My latest Telegraph piece on Ukraine is up on the DT website:

Russia’s “principled demands” are unchanged: that Ukraine stay independent of all “blocs”; that eastern areas of Ukraine get radical autonomy allowing them to have special economic relations with Russia; and that Ukraine kisses goodbye to Crimea.

A settlement that Russia probably favours is the Bosnia-isation of Ukraine. Ukraine loses Crimea, where Russia wins all but pretends that the issue is still somehow open: “let future generations decide”.

Otherwise, Ukraine’s territorial integrity is preserved on paper, but some eastern areas of Ukraine have something like the extensive autonomy given to Republika Srpska, the “Serbian” entity within Bosnia and Herzegovina.

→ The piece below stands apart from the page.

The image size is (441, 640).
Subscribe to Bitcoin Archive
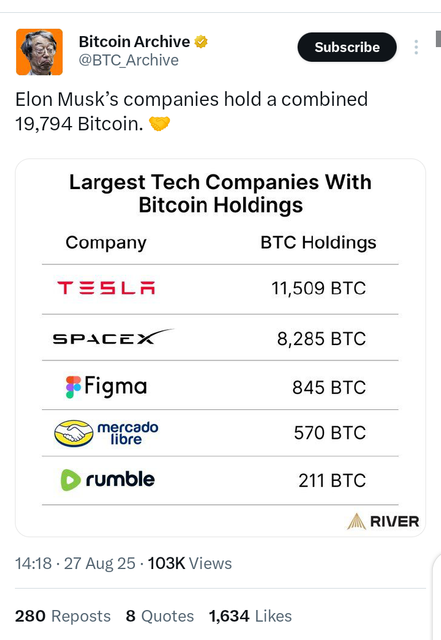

These areas could then be merged into Russia’s economic and political space as Moscow decides, but through them the Kremlin also would enjoy an effective veto on strategic choices made in Kiev: Ukraine in practice ends up “independent of blocs” (i.e. is unable to join Nato or move too close to the European Union), while in theory such options are not closed off.

Such an outcome might be attractive to many Western capitals, on the pragmatic basis that it is the best outcome now available. It gets normal European business back on track. And while the Middle East blows up, do we really have time to care about impenetrable Slav-on-Slav rivalry anyway?

Obviously it’s humiliating for Ukraine to accept anything like this. But in return for leaning on Kiev to swallow its pride, Brussels and Washington might offer Ukraine sizeable economic reform packages and trade deals which will help Ukraine pull away from its economic weakness in the years to come and so be much better placed to see off Moscow’s bullying. As for Crimea, there are European precedents for putting issues in the deep freeze without conceding any point of fundamental principle: for decades during the Cold War, the three Baltic states, Latvia, Estonia and Lithuania, were not recognised by London and other capitals as de jure part of the USSR.

My guess is that for now any Bosnia-style settlement is not going to be acceptable in Kiev. It would mean that Ukrainians are “free” to do only what the Kremlin allows them to do, a servile outcome no self-respecting leader in Kiev – or Washington or Brussels – can or should accept.

Instead a dangerous game of diplomatic chicken will continue. Kiev will press to defeat Russian ambitions around Donetsk. Moscow will tune up its military and other interventions just enough to stop that happening. The area will be wrecked and thousands of Ukrainians will be collateral damage.

In seconds out come the trolls of different shapes and scaliness:

Crawford’s obviously a firm believer in the old trick of spin a lie often enough, and it become’s reality…shameless fact twisting and standing the truth on its head has become the norm for the MSM…

Charles Crawford,are you the full shilling,or is lying part of your job description.?

Surely he doesn’t want (even more) people thinking he is yet another cowardly soft-left troll desperate to show what a good boy he is…

Come on, Charles Crawford, what’s your take on this immigration disaster, promoted by the FCO you spent your entire taxpayer-funded life working for? 

But it’s not all bad:

Most reports in the Telegraph on this subject have just been anti-Russian rants, so this isn’t too bad compared to many previous ones. The one thing I wish it would have touched upon though is the fact that the EU started this whole thing, and therefore Russia is being reactive in this situation to the EU’s original interference and provocation…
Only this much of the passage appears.